そこまで聞いてあげると、解き放たれた声の響きが変わります。
こんなことを私はレッスンの時にも言っているので、みなさん大抵はびっくりされます。だいたいは、自分の声が鳴っている時だけ聞いているのが普通の考えだと思います。
でも、声の覆いを取り外す発声法だと、まだ自分の声が出始める前を聞くということ、そして、声の終わった後を聞くということを何回も練習します。
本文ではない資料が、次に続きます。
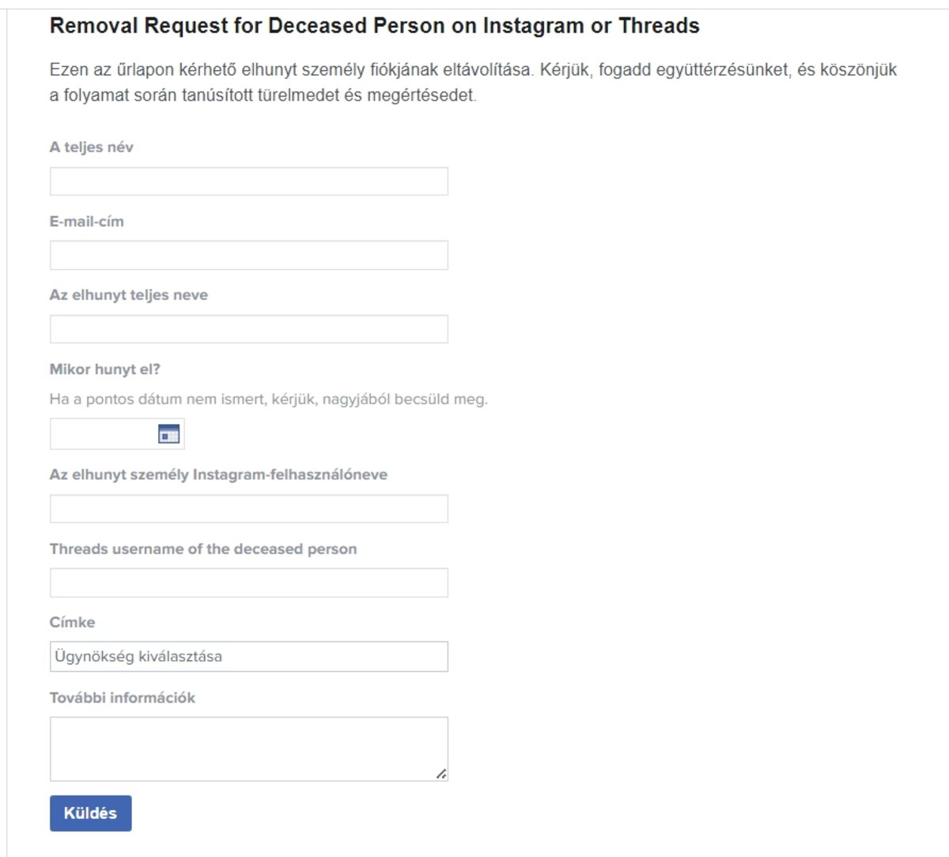Image resolution: width=949 pixels, height=857 pixels.
Task: Click the date of death input box
Action: pos(103,434)
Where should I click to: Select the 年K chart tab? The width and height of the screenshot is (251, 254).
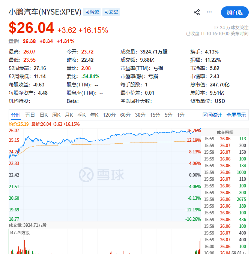(x=94, y=115)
「どうやってなにも鳴っていない所から聞けばいいんですか?」と、困った顔をされて聞き返されることがあります。
それももっともなことだなーと思います。
でも、ああでもない、こうでもないと、しばし悪戦苦闘して頂くと、出てくる声が変わってきて、困った顔が段々とほどけていきますので、ご安心あれ!
もうそうなったら、声は自分一人の力だけで頑張って出しているものではないということがしみじみわかります。
どうぞ、声の出し始めと、出した後に、耳を開いて聞いてみてください。
最初は自分の耳に違いが聞こえない場合があるかもしれません。側に人がいたら、その人に聞いてもらって、どんなふうに違ったか感想を聞かせてもらうと良いと思います。